Ask yourself some questions to challenge and clarify your motives. “Why does this relationship mean so much to me?” and “What am I getting from this person that I’m not getting from my partner?” The answers to these questions can help you to identify what might be missing in your primary relationship and assist you and your partner in gaining a sense of direction in your efforts to improve your it.

The line between friendship and emotional affair is blurry and represents a grey area that most couples haven’t clearly defined. Other relationships are a healthy and necessary part of life. To protect yourselves from slipping into unintentional but compromising positions with others, you and your partner should discuss your expectations around what’s reserved for your relationship and what’s okay to share with others before either of you find yourself in a compromising situation. You’ll be able to speak about it from a more clear-headed place when you don’t have feelings for someone else muddying the waters, and knowing about the boundaries of the relationship will better position both of you to behave in ways that respect them.  

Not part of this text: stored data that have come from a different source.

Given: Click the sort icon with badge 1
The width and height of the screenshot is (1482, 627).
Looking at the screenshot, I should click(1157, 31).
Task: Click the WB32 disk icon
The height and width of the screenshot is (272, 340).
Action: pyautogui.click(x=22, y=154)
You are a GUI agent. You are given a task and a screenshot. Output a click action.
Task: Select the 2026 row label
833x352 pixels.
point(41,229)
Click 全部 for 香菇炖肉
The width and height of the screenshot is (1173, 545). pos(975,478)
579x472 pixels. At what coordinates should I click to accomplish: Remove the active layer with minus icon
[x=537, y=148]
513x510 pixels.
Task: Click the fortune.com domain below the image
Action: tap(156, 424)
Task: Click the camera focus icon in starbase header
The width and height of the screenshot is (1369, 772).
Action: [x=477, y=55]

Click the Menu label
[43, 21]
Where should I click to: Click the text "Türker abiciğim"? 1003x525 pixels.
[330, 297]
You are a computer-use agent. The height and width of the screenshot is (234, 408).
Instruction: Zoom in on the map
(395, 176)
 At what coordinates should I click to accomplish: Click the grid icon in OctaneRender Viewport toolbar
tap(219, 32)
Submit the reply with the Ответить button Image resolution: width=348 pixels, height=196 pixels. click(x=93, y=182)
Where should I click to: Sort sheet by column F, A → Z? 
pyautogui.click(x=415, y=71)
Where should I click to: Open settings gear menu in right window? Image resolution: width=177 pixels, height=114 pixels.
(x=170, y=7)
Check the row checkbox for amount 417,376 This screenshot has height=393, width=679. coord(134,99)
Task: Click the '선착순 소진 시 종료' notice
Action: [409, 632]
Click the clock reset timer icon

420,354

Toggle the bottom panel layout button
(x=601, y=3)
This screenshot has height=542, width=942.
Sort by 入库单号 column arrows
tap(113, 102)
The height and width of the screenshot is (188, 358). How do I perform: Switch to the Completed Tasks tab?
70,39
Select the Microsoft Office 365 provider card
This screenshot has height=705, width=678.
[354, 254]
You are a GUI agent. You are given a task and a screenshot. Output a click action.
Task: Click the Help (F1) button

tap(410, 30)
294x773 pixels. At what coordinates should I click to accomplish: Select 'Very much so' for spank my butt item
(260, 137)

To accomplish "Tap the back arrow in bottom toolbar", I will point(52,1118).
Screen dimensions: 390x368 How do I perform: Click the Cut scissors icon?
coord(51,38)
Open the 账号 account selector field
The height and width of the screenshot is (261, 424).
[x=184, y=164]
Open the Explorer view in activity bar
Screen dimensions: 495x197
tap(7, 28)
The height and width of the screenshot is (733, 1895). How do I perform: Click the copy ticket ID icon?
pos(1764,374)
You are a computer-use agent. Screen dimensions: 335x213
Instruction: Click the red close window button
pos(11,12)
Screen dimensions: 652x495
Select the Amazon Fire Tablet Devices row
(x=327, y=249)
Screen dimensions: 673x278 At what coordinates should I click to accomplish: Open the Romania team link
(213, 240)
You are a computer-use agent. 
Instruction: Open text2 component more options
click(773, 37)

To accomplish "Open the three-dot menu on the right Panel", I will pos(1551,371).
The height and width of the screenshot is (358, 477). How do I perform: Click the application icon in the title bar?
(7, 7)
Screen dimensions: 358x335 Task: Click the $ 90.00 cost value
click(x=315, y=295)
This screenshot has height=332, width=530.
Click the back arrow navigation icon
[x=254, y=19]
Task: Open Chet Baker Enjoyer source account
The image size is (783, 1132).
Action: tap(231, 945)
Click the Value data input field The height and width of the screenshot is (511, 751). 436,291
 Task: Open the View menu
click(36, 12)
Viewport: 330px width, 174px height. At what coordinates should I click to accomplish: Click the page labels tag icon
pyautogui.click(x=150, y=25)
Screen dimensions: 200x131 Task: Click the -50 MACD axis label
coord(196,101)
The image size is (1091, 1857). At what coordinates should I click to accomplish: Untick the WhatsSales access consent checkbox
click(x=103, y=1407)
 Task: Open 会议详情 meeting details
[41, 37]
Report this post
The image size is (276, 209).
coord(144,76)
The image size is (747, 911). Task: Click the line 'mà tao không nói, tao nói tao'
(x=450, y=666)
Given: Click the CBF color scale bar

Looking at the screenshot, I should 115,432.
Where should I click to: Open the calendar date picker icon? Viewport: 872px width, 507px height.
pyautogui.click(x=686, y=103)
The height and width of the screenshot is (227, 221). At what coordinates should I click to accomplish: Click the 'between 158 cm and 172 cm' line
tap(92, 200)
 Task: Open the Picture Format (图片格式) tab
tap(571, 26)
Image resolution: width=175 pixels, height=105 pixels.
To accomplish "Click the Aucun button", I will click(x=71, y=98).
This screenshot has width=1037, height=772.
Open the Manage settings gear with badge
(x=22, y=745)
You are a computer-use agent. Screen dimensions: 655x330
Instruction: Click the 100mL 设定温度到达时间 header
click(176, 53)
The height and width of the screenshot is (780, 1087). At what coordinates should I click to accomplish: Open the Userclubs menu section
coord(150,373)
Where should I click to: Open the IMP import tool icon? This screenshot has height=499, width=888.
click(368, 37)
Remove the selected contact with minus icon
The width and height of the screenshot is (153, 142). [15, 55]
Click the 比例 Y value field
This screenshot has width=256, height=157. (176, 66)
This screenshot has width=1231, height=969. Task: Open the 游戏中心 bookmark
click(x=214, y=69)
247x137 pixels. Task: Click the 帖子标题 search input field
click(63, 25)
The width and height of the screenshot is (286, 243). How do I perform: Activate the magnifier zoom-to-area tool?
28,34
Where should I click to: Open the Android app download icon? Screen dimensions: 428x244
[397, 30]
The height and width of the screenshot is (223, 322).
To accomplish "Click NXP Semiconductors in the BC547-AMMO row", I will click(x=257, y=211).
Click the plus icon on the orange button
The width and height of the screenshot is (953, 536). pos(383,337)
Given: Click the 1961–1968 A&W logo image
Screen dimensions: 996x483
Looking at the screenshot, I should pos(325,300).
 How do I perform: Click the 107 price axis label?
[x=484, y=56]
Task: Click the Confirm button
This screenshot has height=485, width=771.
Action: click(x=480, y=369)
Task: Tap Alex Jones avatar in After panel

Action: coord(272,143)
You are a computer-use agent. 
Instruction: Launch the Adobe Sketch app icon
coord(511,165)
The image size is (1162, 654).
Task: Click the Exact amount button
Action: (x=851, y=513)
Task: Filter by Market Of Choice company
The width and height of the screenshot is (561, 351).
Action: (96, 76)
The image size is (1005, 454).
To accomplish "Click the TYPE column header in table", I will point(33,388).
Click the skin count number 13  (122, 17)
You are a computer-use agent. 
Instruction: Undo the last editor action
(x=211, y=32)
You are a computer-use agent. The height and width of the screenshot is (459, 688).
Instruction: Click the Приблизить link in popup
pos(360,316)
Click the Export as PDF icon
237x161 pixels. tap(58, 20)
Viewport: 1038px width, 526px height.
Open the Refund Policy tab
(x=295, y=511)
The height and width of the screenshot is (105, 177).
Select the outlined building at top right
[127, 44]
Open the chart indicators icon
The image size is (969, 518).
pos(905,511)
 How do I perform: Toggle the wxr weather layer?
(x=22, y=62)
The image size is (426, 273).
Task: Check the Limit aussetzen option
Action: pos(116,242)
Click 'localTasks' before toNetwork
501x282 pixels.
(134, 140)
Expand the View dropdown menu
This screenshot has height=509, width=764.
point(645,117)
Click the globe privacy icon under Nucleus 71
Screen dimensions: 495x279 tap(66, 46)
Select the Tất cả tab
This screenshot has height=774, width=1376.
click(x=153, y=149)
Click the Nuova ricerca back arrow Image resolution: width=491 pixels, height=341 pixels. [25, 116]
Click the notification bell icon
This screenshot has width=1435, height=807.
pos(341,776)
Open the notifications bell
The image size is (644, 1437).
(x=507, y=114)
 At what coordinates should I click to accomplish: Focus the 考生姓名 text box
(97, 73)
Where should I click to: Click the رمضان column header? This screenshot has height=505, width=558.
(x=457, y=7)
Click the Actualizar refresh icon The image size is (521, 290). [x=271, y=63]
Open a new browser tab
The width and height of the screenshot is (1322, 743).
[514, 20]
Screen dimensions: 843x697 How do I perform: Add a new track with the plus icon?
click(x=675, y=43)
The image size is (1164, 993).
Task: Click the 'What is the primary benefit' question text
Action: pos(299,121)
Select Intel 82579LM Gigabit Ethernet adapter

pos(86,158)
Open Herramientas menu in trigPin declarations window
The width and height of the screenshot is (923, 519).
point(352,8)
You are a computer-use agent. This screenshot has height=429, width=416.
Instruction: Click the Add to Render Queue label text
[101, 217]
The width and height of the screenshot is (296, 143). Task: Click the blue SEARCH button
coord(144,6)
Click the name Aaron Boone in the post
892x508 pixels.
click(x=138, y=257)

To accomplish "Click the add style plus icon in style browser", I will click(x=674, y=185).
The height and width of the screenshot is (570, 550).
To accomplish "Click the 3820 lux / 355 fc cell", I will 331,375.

The need for closeness through emotional connection is hardwired in each of us and a need that must be met for us to thrive. When we’ve committed to a relationship with another person, we have accepted the task to work with them to meet those needs in one another. This takes work, that’s undeniable, and it is an effort that never ends. The rewards, however, are immeasurable and finding the courage to discuss a potential or existing emotional affair with your partner can add considerable strength to the fabric of your relationship.